(Problem) Output the lines of the data exactly as they appear, from the line containing "Task: Open more" to the line containing "Play icon for", including both of those lines.

(Records excerpted from a collection)
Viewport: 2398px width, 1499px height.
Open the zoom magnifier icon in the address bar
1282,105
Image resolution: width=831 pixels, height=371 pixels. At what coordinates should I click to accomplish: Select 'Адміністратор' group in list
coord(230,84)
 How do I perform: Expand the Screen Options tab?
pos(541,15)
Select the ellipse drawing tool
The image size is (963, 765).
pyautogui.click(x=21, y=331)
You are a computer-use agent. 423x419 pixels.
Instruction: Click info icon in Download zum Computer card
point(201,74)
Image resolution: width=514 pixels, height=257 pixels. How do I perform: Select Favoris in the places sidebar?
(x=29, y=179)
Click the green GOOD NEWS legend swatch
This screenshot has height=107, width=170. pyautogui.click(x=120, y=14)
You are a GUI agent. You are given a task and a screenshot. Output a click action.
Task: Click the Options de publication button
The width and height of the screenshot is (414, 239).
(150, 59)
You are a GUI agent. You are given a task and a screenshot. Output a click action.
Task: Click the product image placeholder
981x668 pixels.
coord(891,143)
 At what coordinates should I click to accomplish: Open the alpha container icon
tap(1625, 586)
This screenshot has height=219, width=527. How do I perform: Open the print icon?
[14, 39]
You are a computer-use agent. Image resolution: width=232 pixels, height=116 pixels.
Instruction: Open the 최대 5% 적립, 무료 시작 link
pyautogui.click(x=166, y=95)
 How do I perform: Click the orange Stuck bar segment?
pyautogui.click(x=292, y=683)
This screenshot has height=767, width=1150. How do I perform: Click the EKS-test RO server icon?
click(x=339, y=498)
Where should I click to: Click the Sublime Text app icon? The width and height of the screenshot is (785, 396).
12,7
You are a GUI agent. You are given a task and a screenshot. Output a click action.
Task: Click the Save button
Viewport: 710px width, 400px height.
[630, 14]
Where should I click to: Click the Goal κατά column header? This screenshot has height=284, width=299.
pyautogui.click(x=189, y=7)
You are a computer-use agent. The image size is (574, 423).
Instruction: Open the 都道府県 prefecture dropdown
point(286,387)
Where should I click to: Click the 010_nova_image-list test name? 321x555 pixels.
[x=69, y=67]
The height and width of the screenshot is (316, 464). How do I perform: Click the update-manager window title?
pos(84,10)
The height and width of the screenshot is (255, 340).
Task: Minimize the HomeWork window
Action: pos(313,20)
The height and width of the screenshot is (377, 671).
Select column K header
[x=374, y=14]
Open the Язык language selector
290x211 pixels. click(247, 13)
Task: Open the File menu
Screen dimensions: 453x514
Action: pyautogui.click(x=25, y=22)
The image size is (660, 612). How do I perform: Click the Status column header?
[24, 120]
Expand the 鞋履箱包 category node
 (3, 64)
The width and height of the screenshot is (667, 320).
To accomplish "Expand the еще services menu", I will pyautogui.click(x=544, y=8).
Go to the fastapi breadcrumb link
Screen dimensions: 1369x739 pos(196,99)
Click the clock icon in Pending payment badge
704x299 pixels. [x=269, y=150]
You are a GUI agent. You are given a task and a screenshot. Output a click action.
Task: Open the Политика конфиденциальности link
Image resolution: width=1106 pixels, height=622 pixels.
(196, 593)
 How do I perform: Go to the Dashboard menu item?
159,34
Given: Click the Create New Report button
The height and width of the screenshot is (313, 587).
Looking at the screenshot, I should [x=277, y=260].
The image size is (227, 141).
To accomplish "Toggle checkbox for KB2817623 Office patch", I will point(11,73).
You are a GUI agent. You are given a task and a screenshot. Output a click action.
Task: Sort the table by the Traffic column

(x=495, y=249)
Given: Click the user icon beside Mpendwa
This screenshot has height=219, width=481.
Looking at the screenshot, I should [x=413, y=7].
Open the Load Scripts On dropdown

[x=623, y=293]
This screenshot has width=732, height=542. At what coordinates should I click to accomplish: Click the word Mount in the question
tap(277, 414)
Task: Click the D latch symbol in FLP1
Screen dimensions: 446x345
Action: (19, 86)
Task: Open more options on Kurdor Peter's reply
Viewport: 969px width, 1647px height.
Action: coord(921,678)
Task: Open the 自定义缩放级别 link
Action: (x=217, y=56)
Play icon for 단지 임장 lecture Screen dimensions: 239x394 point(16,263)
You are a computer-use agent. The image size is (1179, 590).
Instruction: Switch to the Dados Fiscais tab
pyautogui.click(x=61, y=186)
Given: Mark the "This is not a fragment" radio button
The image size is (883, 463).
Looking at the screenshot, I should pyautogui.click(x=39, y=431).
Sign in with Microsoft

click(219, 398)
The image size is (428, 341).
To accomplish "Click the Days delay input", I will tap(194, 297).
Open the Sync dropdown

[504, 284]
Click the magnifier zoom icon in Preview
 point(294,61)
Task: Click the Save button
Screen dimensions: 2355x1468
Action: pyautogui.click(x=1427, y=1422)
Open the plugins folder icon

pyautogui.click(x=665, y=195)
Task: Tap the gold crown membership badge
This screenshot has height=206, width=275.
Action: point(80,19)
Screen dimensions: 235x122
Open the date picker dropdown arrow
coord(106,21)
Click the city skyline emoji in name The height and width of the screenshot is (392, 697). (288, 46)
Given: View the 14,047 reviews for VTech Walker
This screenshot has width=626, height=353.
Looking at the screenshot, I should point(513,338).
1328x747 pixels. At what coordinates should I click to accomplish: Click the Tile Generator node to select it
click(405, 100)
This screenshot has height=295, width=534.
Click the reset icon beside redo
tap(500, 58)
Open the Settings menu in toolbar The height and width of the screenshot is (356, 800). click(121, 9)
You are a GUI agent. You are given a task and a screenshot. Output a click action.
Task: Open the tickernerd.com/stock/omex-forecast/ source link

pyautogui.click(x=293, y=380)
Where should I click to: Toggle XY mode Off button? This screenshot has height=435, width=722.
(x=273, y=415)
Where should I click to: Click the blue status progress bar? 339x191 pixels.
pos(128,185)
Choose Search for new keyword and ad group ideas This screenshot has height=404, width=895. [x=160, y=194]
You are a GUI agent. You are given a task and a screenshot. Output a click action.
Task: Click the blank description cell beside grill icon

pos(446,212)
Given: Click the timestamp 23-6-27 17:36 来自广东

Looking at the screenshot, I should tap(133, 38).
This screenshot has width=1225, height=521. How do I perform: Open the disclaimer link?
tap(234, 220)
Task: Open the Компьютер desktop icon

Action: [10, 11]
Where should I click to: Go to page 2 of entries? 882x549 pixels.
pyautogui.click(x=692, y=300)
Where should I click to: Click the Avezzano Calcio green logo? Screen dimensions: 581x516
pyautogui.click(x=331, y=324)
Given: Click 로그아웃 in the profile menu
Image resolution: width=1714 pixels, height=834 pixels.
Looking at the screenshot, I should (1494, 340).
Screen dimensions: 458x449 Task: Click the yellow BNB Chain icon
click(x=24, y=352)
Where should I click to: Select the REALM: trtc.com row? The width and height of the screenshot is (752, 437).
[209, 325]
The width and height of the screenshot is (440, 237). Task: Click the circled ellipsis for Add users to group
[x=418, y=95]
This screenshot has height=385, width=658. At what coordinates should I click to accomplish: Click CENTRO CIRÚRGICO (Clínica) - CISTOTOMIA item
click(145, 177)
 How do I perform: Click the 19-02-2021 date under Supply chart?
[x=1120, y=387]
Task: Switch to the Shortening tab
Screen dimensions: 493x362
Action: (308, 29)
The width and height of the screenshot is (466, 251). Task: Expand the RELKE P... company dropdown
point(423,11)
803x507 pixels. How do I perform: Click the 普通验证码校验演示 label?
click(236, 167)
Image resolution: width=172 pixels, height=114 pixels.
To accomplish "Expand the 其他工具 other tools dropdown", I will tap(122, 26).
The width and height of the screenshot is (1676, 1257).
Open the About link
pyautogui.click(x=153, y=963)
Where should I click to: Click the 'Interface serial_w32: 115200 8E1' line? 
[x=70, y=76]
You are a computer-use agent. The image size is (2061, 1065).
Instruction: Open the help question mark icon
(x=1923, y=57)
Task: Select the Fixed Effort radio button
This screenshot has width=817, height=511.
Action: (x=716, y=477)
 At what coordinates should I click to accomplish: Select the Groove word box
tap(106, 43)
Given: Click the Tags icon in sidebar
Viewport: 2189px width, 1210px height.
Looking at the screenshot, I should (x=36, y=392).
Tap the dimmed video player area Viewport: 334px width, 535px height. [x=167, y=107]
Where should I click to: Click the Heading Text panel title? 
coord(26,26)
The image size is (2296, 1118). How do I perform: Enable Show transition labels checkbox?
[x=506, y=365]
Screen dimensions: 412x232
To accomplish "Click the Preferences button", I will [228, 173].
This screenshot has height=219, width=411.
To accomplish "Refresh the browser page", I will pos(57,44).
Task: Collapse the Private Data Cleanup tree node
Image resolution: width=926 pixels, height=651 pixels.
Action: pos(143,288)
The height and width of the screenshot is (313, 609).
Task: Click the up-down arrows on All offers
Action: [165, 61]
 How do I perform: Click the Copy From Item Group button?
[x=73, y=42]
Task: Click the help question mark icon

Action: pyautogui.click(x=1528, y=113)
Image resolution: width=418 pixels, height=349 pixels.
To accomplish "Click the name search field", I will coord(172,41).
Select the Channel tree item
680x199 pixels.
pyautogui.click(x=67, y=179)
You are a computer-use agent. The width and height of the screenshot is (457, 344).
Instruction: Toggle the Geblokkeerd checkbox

(Full answer)
Task: Open more options on Kurdor Peter's reply
Viewport: 969px width, 1647px height.
Action: coord(921,678)
Task: Open the 自定义缩放级别 link
Action: (x=217, y=56)
Play icon for 단지 임장 lecture Screen dimensions: 239x394 point(16,263)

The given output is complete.